Betrieb und Gewerkschaft

ThyssenKrupp Duisburg: Zwei eineinhalbstündige Versammlungen anlässlich des revierweiten Aktionstags

01.10.14 - "rf-news" berichtete ausführlich über den 24-Stunden-Streik, der gestern bei Daimler in Düsseldorf statt fand. Er war Bestandteil eines ruhrgebietsweiten Aktionstags für den Erhalt der Arbeitsplätze. Auch in weiteren Betrieben in Nordrhein-Westfalen fanden dazu Aktionen statt. Ein Korrespondent aus Duisburg berichtet über die Aktivitäten bei ThyssenKrupp Steel in Duisburg: 

"Am 30. September fanden anlässlich des revierweiten Aktionstags um die Arbeitsplätze auch bei ThyssenKrupp Steel in Duisburg zwei eineinhalbstündige Versammlungen mit insgesamt rund 100 Kolleginnen und Kollegen statt. Der Gedanke der 'Bochumer Erklärung', dass die Belegschaften gemeinsam kämpfen müssen, statt sich in Branchen und Standorte spalten zu lassen, traf die Stimmung unter den Beteiligten. Delegationen waren bereits in der Nacht zuvor bei den Daimler-Kollegen in Düsseldorf und bei der letzten Betriebsversammlung von Opel in Bochum gewesen, als Zeichen der praktischen Solidarität.

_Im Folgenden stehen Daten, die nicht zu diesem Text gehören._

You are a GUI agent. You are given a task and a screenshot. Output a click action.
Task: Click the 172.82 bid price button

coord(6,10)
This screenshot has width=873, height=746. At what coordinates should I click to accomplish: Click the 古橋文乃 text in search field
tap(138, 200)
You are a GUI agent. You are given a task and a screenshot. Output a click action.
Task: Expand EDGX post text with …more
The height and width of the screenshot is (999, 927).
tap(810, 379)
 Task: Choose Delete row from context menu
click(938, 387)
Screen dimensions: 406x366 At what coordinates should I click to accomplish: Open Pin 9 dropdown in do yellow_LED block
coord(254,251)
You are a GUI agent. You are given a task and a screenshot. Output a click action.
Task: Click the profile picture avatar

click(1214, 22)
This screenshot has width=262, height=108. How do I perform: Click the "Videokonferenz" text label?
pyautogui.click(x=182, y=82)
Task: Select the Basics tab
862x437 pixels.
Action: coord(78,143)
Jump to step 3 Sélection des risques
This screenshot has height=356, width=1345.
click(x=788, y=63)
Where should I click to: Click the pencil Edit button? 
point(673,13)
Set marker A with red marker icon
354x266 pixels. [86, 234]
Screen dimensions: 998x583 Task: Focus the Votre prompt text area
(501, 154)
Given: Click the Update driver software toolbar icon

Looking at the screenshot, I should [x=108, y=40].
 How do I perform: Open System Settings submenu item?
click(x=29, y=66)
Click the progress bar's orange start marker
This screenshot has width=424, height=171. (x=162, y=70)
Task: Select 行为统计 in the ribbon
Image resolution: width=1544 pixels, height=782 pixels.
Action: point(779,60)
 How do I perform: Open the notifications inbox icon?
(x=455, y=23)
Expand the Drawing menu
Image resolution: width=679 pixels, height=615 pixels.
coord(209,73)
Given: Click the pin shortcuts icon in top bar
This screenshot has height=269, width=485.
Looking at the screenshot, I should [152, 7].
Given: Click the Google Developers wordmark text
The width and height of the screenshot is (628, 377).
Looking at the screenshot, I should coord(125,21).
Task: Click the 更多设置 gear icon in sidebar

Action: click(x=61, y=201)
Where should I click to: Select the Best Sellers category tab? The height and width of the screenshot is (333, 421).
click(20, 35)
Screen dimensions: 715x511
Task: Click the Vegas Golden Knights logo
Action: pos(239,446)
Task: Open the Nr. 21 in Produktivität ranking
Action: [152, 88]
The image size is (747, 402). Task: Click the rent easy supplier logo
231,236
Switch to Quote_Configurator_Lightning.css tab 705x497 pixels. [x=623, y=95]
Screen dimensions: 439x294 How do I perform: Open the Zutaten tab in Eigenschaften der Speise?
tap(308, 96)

Informiert und beraten wurde auch über die aktuellen Verhandlungen über die Einführung einer 31-Stunden-Woche ohne vollen Lohnausgleich. Sie ist Teil der Vorstandstaktik, direkte Entlassungen zu vermeiden bei gleichzeitiger Steigerung der Ausbeutung. Die Versammlungen sprachen sich eindeutig dafür aus, eine weitere Arbeitsverdichtung nicht zu akzeptieren. Der Betriebsrat wird aufgefordert, Verhandlungen für eine tägliche Arbeitszeit unter acht Stunden zu unterlassen, denn das hieße fast ständige Anwesenheit, kaum noch Erholungsphasen und eine immense Arbeitsverdichtung auf den Schichten.

Dafür ist ein Teil auch bereit, zu kämpfen. Rückenwind gibt ihnen die Tatsache, dass der Vorstand in den Verhandlungen offensichtlich bereits entschärfende Töne anschlägt."